Gravity, dir. Alfonso Cuarón (2013)
The ‘alienation effect’ of the mud hitting the camera is, we would suggest, the film’s final invitation to its viewers to heed its call, to think about what is offered in the experience of the film, to be reminded, in Wittgenstein’s sense, of what one utterly knows but can be persuaded by ideology to forget: in this case, that life on Earth is so worth saving, and that (for the foreseeable future) life for us is only possible on or near Earth. Thus the film seeks to transform us by returning us to life, to the awareness of the wonder of this life, and to the ‘fact’ (that is once again greater than any mere fact) that being alive is a gift not to be discarded. For Gravity’s space adventure ends with a renewed appreciation of many of the fundamentals of life on Earth - breathable air, fertile soil which is also the ground we can walk on, as well as great bodies of water that first nurtured life on this planet, and just as importantly, the human interconnectedness which sustains us. The space adventure in the film here stands in for the film itself, Stone’s journey representing that of every viewer: We let ourselves be taken into space by the film so as to return from this journey, just like Stone, with a renewed appreciation of our everyday surroundings, knowing them, and knowing our way about in them, perhaps, for the first time. In other words: The film is not a means of escape from our world; even when we appear to float in (its) space, we are tethered to our regular lives, not least by the pull of gravity we experience in our seats in the auditorium (and by the proximity of other people sharing our experience). Gravity is a constant reminder of our utterly-essential connection to the Earth (and to each other) - as is Gravity.

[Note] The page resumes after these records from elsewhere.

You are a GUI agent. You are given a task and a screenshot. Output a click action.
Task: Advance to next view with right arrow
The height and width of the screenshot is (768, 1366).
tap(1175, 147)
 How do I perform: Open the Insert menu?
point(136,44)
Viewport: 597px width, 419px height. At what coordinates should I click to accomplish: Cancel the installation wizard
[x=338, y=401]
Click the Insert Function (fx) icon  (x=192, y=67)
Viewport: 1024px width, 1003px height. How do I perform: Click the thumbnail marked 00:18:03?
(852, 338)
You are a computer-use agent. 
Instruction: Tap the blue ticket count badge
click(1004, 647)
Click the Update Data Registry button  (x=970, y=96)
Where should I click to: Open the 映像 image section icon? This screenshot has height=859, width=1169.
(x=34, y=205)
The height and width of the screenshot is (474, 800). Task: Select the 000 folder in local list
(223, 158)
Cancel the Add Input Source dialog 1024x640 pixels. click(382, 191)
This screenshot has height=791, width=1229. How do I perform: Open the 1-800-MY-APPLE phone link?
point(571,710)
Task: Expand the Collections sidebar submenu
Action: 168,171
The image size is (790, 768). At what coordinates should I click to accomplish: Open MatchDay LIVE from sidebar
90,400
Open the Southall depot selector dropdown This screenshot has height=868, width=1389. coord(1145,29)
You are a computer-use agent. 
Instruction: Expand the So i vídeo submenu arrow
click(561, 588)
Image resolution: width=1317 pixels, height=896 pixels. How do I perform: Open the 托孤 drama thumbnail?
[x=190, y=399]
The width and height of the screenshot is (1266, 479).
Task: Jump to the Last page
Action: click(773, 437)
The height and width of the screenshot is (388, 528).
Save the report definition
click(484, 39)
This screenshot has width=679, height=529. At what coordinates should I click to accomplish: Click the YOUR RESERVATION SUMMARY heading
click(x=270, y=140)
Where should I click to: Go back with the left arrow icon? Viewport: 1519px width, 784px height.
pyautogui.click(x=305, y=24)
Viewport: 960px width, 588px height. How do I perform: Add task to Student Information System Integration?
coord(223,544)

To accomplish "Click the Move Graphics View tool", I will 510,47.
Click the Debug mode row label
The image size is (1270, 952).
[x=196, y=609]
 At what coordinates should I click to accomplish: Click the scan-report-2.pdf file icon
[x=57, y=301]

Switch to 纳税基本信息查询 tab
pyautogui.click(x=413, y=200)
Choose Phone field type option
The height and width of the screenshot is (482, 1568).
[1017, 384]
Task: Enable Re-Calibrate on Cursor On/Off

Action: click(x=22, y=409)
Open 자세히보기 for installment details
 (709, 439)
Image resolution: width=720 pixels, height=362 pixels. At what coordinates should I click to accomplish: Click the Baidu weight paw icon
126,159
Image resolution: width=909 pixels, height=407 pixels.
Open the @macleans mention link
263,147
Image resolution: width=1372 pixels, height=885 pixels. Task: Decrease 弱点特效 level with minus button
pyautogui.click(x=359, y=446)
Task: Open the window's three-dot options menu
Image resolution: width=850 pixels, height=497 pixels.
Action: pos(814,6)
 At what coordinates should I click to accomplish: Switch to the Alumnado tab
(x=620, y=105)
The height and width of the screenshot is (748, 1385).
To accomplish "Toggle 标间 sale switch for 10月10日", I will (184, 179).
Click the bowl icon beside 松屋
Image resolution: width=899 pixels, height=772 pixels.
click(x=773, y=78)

[i] All of this is somewhat reminiscent of the harrowing Ray Bradbury story 'No Particular Night or Morning' from The Illustrated Man. Here a man suffers terrible loss on Earth and goes into space to disconnect himself from everything that could produce further pain, eventually denying the very existence of the past and of ever more aspects of the present, including his own body, which he experienced as extremely vulnerable when a meteor hit the spaceship; in the end he drifts into empty space in his space suit, accepting only the existence of his own mind. The difference is that Bradbury’s story is very much a meditation on scepticism as to other minds (or solipsism) as a disastrous philosophical challenge, whereas Gravity is interested in solipsism only as an (un-)ethical, self-protective temptation. The difference between 'No particular Night or Morning' and Gravity then is the difference between something that can be lived only at the cost of psychosis and something that can be lived more easily – at the cost of neurosis. It is the difference that Stanley Cavell famously describes as the difference between madness and tragedy. Gravity is interested in the latter, in depression, separateness, and the temptation to retreat from life, from the vulnerability that comes with one’s inevitable attachment to others. At the same time, Gravity replays many aspects of 2001: A Space Odyssey: the dead astronaut Frank Poole’s body drifting away into space; the tenacity with which the lone survivor of the Jupiter mission, David Bowman, clings to life and eventually is able to return home, after he is reborn, from his death bed, as a Star Child; and much else. In particular it is worth noting that the curve of the astronauts’ helmets in Gravity echoes the curve of the Star Child’s protective cocoon, and that in some shots Stone adopts a foetal position and slowly spins around like the foetal Star Child in 2001.
[ii] See Read’s examination of ‘The logic of grief’, forthcoming.
[iii] Once more, echoes of 2001 here.